Dunst is surprisingly outspoken on the subject of gender: "I feel like the feminine has been a little undervalued," she says. "We all have to get our own jobs and make our own money, but staying at home, nurturing, being the mother, cooking -- it's a valuable thing my [mom] created. And sometimes, you need your knight in shining armour. I'm sorry. You need a man to be a man and a woman to be a woman. That's why relationships work..."Erin Gloria Ryan, writing for feminist blog Jezebel, considers these comments -- which for hundreds of years were merely commonsense wisdom about the sexes -- to be so abysmally stupid as not to be worth taking the time to refute with logic. She writes a mere 120 words on the subject (most of them shopworn middle-school clichés about Dunst being blonde and "kind of dumb") and dismisses the rest. Nice work if you can get it.
So apparently feminism is all about women choosing to do whatever empowers them and makes them happy -- unless what empowers you and makes you happy happens to be championing the values of traditional femininity. Then the nurturing sisterhood, as one, becomes a pack of raging harpies to turn on you and tear you apart -- as Ms. Dunst could certainly attest.
But before feminists dogpile all over themselves in the race to shove Kirsten into the corner and crown her with the Dunst cap, could someone take the time to inform me what precisely was so shameful about what she said? Certainly it wasn't the sentiment. She took time to honor the contributions of her own mother, who made the choice to be a homemaker. She admitted that men and women need each other, and that each has something unique and valuable to contribute to a loving relationship. As far as I can tell, the source of all the ugly here is the suggestion by Ms. Dunst that men and women have different natures. Well, OF COURSE men and women have different natures. The most honest feminists already know this, even if they are loath to admit it -- after all, if men and women were exactly the same, all feminists would welcome men to their cause with open arms instead of calling them beastly, patriarchal oppressors, suggesting that women need men like fish need bicycles, and repeatedly excluding them from the girls-only treehouse. Solidarity, rather than segregation, would be the order of the day. Instead, even men who consider themselves ardent feminists are sometimes treated with suspicion and disdain, simply because they are male.
This controversy is one of many reasons why I don't call myself a feminist. Yes, I'm in favor of being able to own things in my own name, walking around in public without a chaperone and having basic control over my own body. But if you ask me, these things no longer make one a feminist -- only a member of a modern free republic. Due in part to the work of early feminists, ideas once grouped under the status of "feminist beliefs" are now widely considered to be commonsense beliefs. You know, I'm also in favor of adult women being able to vote, but that doesn't make me a suffragette. Women's suffrage, at least in my country, is a done deal; the American people have long since realized that it was wrong to force adults to be subject to laws which they were not allowed to vote on, simply because they were female. Furthermore, if there were a modern suffragist movement that wanted to extend voting rights to girls as young as age 6, I would be adamantly against it; such a move would effectively liquidate the democratic process.

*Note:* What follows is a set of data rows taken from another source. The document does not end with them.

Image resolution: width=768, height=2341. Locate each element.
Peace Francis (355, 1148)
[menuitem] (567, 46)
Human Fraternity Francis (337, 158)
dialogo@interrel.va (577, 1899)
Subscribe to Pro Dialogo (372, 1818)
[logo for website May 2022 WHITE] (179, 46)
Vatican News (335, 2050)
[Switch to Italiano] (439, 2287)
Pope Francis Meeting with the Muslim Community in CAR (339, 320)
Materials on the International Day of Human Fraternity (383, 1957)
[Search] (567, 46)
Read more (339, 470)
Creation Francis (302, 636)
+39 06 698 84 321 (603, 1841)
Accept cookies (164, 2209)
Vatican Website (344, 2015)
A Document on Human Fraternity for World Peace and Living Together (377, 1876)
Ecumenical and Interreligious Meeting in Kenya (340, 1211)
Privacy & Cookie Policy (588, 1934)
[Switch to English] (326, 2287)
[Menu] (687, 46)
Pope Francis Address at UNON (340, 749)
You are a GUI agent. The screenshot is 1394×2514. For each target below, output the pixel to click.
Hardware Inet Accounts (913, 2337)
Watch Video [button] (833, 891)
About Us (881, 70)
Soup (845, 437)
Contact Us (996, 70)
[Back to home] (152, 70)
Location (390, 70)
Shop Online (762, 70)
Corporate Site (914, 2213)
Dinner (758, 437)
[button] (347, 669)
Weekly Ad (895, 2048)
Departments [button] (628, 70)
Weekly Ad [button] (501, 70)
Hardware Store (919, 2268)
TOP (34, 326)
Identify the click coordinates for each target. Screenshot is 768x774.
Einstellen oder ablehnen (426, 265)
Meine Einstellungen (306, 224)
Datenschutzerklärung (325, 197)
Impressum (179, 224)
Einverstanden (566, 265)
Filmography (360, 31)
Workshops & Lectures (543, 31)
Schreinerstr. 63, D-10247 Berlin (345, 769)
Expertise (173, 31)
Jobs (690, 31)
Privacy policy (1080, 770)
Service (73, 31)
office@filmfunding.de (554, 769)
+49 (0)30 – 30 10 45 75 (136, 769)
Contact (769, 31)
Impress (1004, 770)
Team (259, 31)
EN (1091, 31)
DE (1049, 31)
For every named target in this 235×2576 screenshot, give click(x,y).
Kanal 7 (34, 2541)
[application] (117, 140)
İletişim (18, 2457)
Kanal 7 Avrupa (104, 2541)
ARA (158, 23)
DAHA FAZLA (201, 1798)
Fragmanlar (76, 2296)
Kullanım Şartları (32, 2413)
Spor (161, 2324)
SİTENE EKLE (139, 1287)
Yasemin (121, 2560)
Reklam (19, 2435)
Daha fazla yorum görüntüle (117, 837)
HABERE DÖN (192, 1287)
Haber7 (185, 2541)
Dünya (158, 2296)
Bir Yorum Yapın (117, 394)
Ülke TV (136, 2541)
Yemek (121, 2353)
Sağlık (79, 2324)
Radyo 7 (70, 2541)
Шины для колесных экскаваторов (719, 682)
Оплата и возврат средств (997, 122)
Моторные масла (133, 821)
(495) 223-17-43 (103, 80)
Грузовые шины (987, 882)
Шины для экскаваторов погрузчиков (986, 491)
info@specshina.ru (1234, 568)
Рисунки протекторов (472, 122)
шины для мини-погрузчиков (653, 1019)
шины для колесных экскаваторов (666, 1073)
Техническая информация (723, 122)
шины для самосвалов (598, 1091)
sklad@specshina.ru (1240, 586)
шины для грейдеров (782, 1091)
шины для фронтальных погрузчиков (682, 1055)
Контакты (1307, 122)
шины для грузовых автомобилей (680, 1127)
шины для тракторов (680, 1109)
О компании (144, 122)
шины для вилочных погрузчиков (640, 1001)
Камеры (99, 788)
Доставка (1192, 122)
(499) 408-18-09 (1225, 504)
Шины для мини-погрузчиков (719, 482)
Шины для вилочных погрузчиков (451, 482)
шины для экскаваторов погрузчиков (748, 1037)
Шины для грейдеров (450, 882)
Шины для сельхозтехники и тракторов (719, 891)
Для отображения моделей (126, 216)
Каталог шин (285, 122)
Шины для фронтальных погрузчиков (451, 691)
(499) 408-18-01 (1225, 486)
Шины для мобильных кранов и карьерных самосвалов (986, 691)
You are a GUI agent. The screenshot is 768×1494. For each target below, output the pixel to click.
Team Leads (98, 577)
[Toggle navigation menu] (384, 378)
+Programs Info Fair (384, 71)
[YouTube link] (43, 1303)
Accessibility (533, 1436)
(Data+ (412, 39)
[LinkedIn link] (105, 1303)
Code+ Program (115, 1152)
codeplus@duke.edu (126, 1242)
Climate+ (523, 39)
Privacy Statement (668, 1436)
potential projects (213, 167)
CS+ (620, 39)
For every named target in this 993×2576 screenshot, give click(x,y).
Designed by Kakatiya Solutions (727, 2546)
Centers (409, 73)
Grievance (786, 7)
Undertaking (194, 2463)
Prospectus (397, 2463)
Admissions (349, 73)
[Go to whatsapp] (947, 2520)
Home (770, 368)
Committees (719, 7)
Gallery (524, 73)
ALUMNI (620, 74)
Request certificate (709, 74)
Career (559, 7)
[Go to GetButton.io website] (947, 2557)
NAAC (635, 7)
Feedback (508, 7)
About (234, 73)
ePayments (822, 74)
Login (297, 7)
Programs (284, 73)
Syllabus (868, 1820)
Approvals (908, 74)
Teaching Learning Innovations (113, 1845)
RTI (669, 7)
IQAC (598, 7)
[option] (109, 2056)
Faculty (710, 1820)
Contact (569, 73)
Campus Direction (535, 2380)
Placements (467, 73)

Likewise, I'm not a feminist because most of the early equity-feminist goals have been achieved, either through legislation or encouraging social change. And these days an alarming number of people who call themselves feminists seem to be attempting to rend and destroy the culture in which they live. I see much that is worth saving in my culture, so I cannot stand with those who would shred it to pieces for the sake of pulling down "the patriarchy."
The thing I find most odd about the behavior of the modern feminist movement is the way it seems to push back against individualism. Feminism is supposedly about women's liberation, about women's rights. To me, that includes the right to be free not to call yourself a feminist, the right to decide for yourself that you're already liberated, the right to choose to be a wife and mother first if that's what you really want. I see in this something akin to the process of raising a child; your ultimate goal as a parent is to work yourself out of a job, to help shape a healthy adult with her own thoughts and ideas, one who can live independently of you. Of course you miss the child, but you also take pride in the adult your child has grown to become. But this goal -- to glory in the triumph of strong, capable, well-educated, independent women in society -- seems to have been lost in the modern feminist movement. Far from their stated goals of female liberation, feminist leaders seem to panic at the idea that there are strong women in the world who have declared themselves mature enough not to require the support structure of a political movement. They seem to need a cadre of perpetual teenagers, constantly fearful of having their rights snatched away by the looming specter of the Male Chauvinist Pig, and never quite able to think or act independently of the Cause.
So the question now before me is whether I need feminism, or whether feminism needs me. More and more it seems to me that the latter statement is more true than the former. As a political movement that needs the power of the masses to effect its goals, modern feminism is trying to pull in as many women as possible by trying to convince them that if they believe in such commonsense notions as women voting, owning property, not being sexually harassed at work, etc., then They May Already Be Members! But I don't accept that notion. And I'm just enough of an old-fashioned rugged individualist that I don't believe political and social change only takes place by stirring up the emotions of well-choreographed mobs.
Sorry, ladies. I'm standing with Ms. Dunst on this one.